To take full advantage of the fast lookup feature, we recommend that you only include one feed in your config file.

Note

Searching for packages in upstreams with NuGet Package Explorer is not supported.

Save packages from upstream sources

When you enable upstream sources for your feed, packages installed from upstream sources will be automatically saved to your feed. These packages could be installed directly from the upstream as follows npm install express or they could be installed as part of a dependency resolution (installing express would also save dependencies like accepts).

Saving packages can improve download performance and save network bandwidth especially for TFS servers in internal networks.

Note

Custom upstream sources are only supported for npm packages.

Override packages from upstream sources

When you enable upstream sources, you must be aware that publishing a package version that already exists in upstream will not be possible. For instance, when you enable the NuGet.org upstream, you won't be able to publish the Newtonsoft.Json 10.0.3 package because that same package version is already present in NuGet.org.

If you must publish a package version that already exists on one of your upstream sources, you must disable that upstream source, publish your package, and then re-enable the upstream source.

Note

Package versions are immutable. Saved packages remain in the feed even if the upstream source is disabled or removed.

Health status

If a feed has a failing upstream source, the metadata can no longer be refreshed for packages of the same protocol. To view your upstream source's health status, select the gear icon gear icon to access your Feed settings, and then select Upstream sources.

A screenshot showing the upstream source failure status.

If there are any failures, a warning message will be displayed. Selecting the failed status provides more details such as the reason of failure and instructions on how to solve it.
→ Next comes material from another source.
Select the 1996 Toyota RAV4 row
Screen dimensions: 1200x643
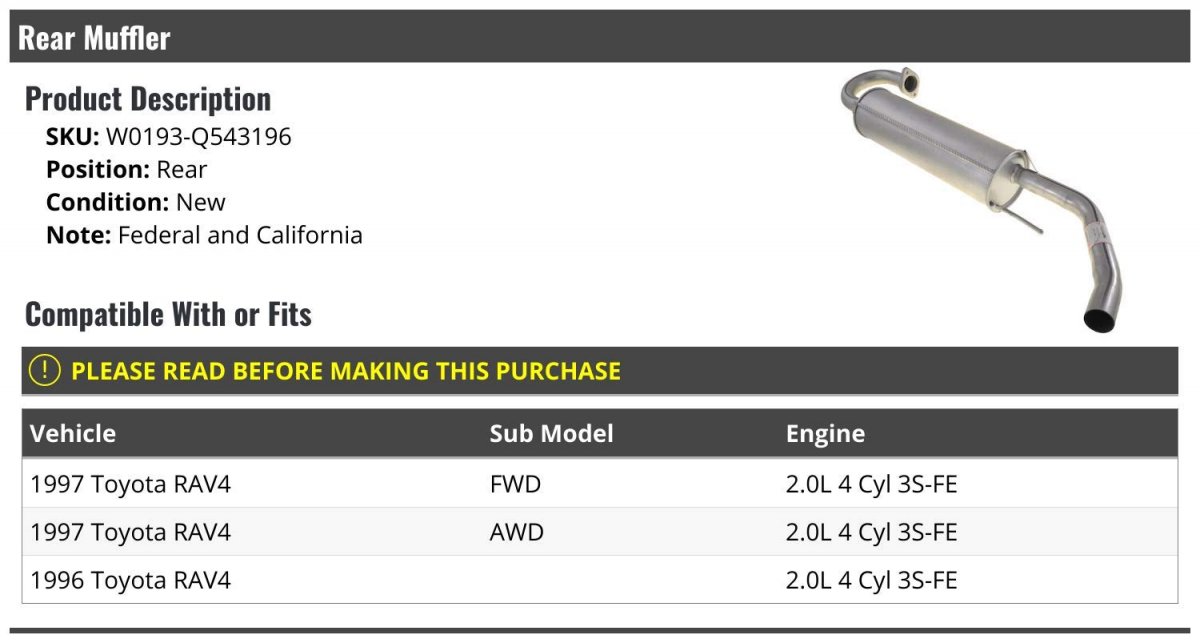(600, 580)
A screenshot showing details about the sync up failure.

Note

For public registries such as NuGet.org, there is a 3-6 hour delay between when a package is pushed to the public registry and when it is available for download. This delay depends on job timing and data propagation. When the upstream source is an Azure Artifacts feed, the latency is typically no more than a few minutes.

Offline upstream sources

Upstream sources are a great way to protect your consumers and infrastructure from unplanned outages. When you install a package from an upstream source, a copy of that package is saved to your feed. If the upstream source is down, undergoing maintenance, or not available, you can still access the packages you need from your feed.

FAQs

Q: I can't find my package even though I can see it in one of my feed's upstreams?

A: Packages belonging to an upstream are available downstream soon after they are published. However the package will only show up in your feed's UI once it's ingested, which requires installing the package version for the first time in the downstream feed.

Q: What are feed views?

A: Views enable developers to only share a subset of package versions that have been tested and validated and excluding any packages that are still under development and/or did not meet the quality bar. See What are feed views for more details.

Q: I can't find the feed that I want to configure as an upstream source?

A: Make sure that the feed's owner is sharing a view as an upstream source.

Q: Can a user with Reader role download packages from an upstream source?

A: No. A user with Reader role in an Azure Artifacts feed can only download packages that have been saved to the feed. Packages are saved to the feed when a Collaborator, a Contributor, or an Owner install those packages from upstream.

Q: What happens when a user deletes or unpublishes a package saved from an upstream source?

A: The package will not be available for download from the feed and the version number gets reserved permanently. The package also will no longer be saved from the upstream source. Earlier and later versions of the package will not be affected.

Q: What happens when a user deprecates a package saved from an upstream source?

A: A warning message gets added to the package's metadata and displayed whenever the package is viewed or installed from the feed.